Harnessing fusion of genome-edited human stem cells to rapidly screen for novel protein functions in vivo

Abstract

Genome editing has enabled the integration of fluorescent protein coding sequences into genomes, resulting in expression of in-frame fusion proteins under the control of their natural gene regulatory sequences. While this technique overcomes the well-documented artifacts associated with gene overexpression, editing genomes of metazoan cells incurs a significant time cost compared to simpler organisms, such as yeast. Editing two or more genes to express multiple fluorescent fusion proteins in a single cell line has proven to be a powerful strategy for uncovering spatio-dynamic, and therefore functional, relationships among different proteins, but it can take many months to edit each gene within the same cell line.
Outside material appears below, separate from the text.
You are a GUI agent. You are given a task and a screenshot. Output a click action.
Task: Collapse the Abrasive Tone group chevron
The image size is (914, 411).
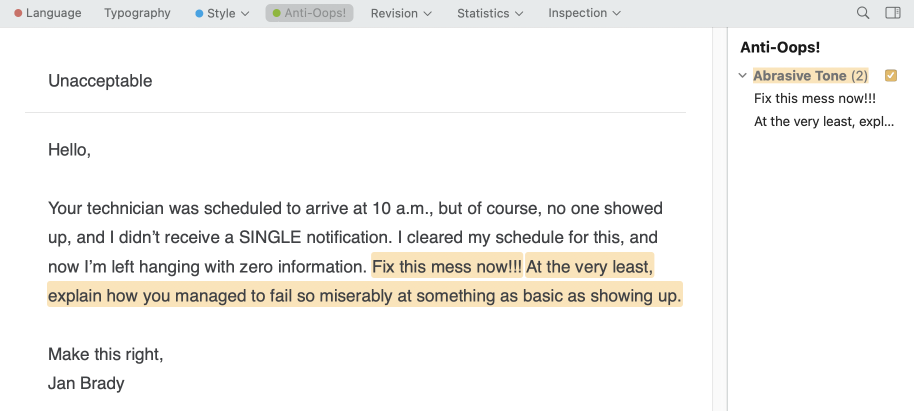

Here, by utilizing cell fusions, we quickly generated cells expressing pairwise permutations of fluorescent fusion proteins in genome-edited human cells to reveal previously undetected protein-organelle interactions. We fused human induced pluripotent stem cells (hiPSCs) that express in-frame fusions of clathrin-mediated endocytosis (CME) and actin cytoskeleton proteins with hiPSCs that express fluorescently tagged organelle markers, uncovering novel interactions between CME proteins, branched actin filament networks, and lysosomes.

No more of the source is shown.